Obama has maintained a solidly liberal voting record in the U.S. Senate, but has still sought to work with his Republican colleagues in Washington when possible. His views could not be more different from those of the staunch conservative Sen. Tom Coburn, but the two worked together on earmark transparency legislation.

"If Barack disagrees with you or thinks you haven't done something appropriate he's the kind of guy who'll talk to you about it, "Coburn told New York magazine, "He'll come up and reconcile: 'I don't think you were truthful about my bill.'I've seen him do that. On the Senate floor."

Obama and Coburn have described each other as friends, and even their wives have hit it off. Despite their ideological incompatibility, Coburn sees Obama's potential.

"What Washington does is cause everybody to concentrate on where they disagree as opposed to where they agree," Coburn continued. "But leadership changes that. And Barack's got the capability, I believe-and the pizzazz and the charisma-to be a leader of America, not a leader of Democrats."

THOUGH OBAMA HAS BEEN A FIERCE CRITIC of the Iraq war, he hasn't resorted to the vitriol typical of some of his more seasoned Democratic colleagues. When President Bush announced his "surge" strategy in January, like other Democrats, Obama opposed it. But unlike others, he was sure to add: "I have no doubt that the President is sincere in believing that his strategy is the right one."

As has been widely explored, Obama had to navigate through many worlds and balance several cultures growing up in Hawaii and Indonesia as the offspring of a white woman from Kansas and black man from Kenya. As president of the Harvard Law Review and law professor at the University of Chicago, he went to great lengths to give both sides a fair hearing on controversial issues, according to the accounts of those who knew him at the time.

As Obama adjusts to being a candidate in a contentious Democratic primary dominated by a base that is restive and angry, his conciliatory impulses are being put to the ultimate test. "When George Bush steps down from office, the entire world will breathe a sigh of relief," he said in Rye, New Hampshire. At a rally in Manchester, he declared that the American people "are tired of a foreign policy that instead of being based on our ideals, on our values, is based only on bombast and bullying, and in some cases, lies. "The fact that he had to add the qualifier "in some cases" suggests he's still not entirely comfortable throwing red meat to partisan crowds.

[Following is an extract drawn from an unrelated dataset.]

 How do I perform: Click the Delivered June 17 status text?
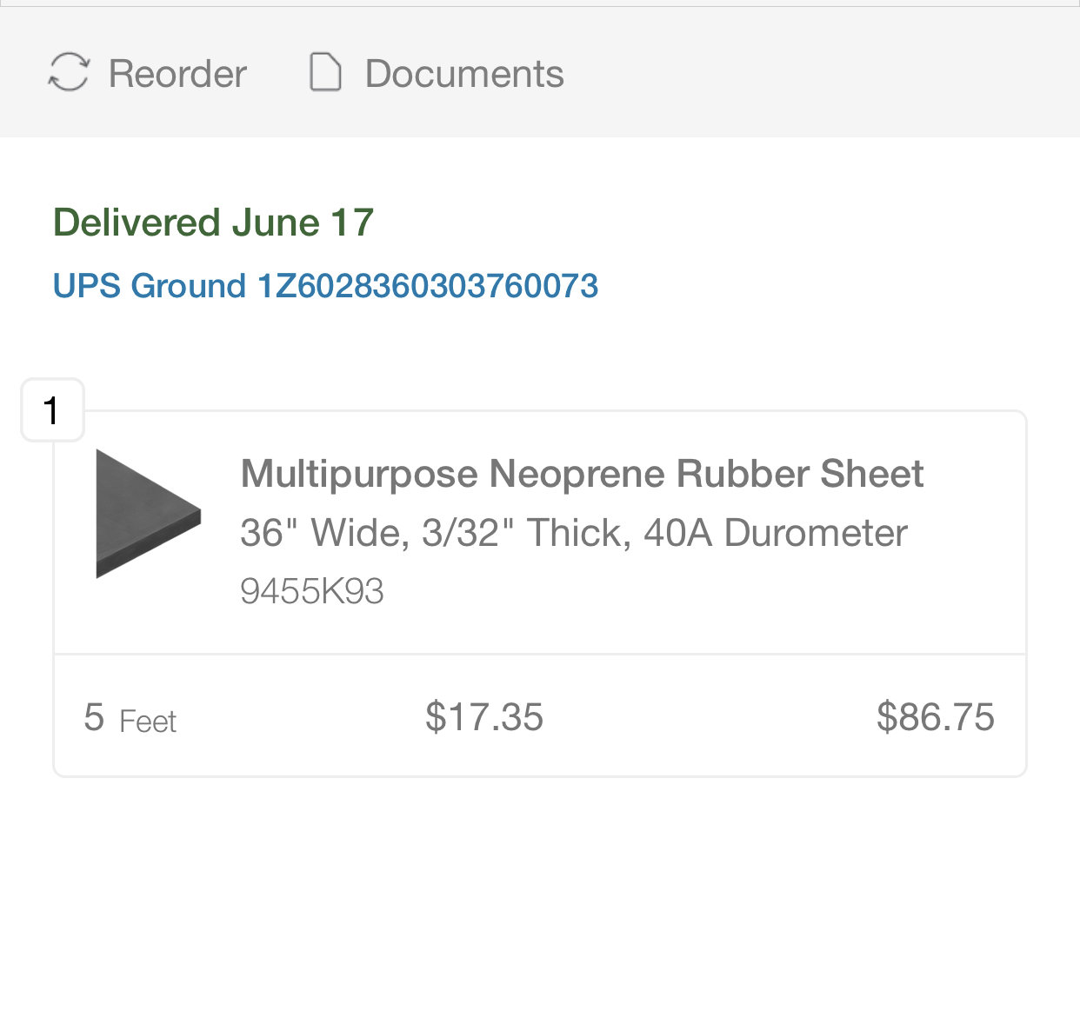pyautogui.click(x=213, y=223)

IN HIS FIRST BOOK, Dreams of My Father, Obama recounts his only meeting with his dad. His father left Hawaii when the younger Barack was just two years old, and they didn't see each other until his father visited Hawaii in the early 1970s. Writing of the visit, Obama describes his father's "effect on other people, "recalling:

For whenever he spoke-his one leg draped over the other, his large hands outstretched to direct or deflect attention, his voice deep and sure, cajoling and laughing-I would see a sudden change take place in the family.... It was as if his presence had summoned the spirit of earlier times and allowed each of them to reprise his or her old role; as if Dr. King had never been shot, and the Kennedys continued to beckon the nation, and war and riot and famine were nothing more than temporary setbacks, and there was nothing to fear but fear itself.

It fascinated me, this strange power of his...


Watching Obama on the campaign trail made me wonder if he is channeling his father, because whenever he speaks, it's as if September 11 had never happened, as if there weren't terrorist groups throughout the world plotting to attack us, and the only thing we have to fear is "cynicism."

Obama has called for increasing the size of the military and moving against terrorist groups when the subject specifically comes up, or when he is addressing a more general audience, but when speaking to a partisan crowd, he strikes a different balance.

Before the Rye, New Hampshire town hall meeting I attended, a woman handed out cookies decorated with a pie chart representing the size of the Pentagon budget, suggesting that money wasted on outdated weapons could be diverted to health care and education. (She was with the group PrioritiesNH, which claims to be nonpartisan, but is run by liberal activist Ben Cohen, co-founder of ice cream company Ben and Jerry's.)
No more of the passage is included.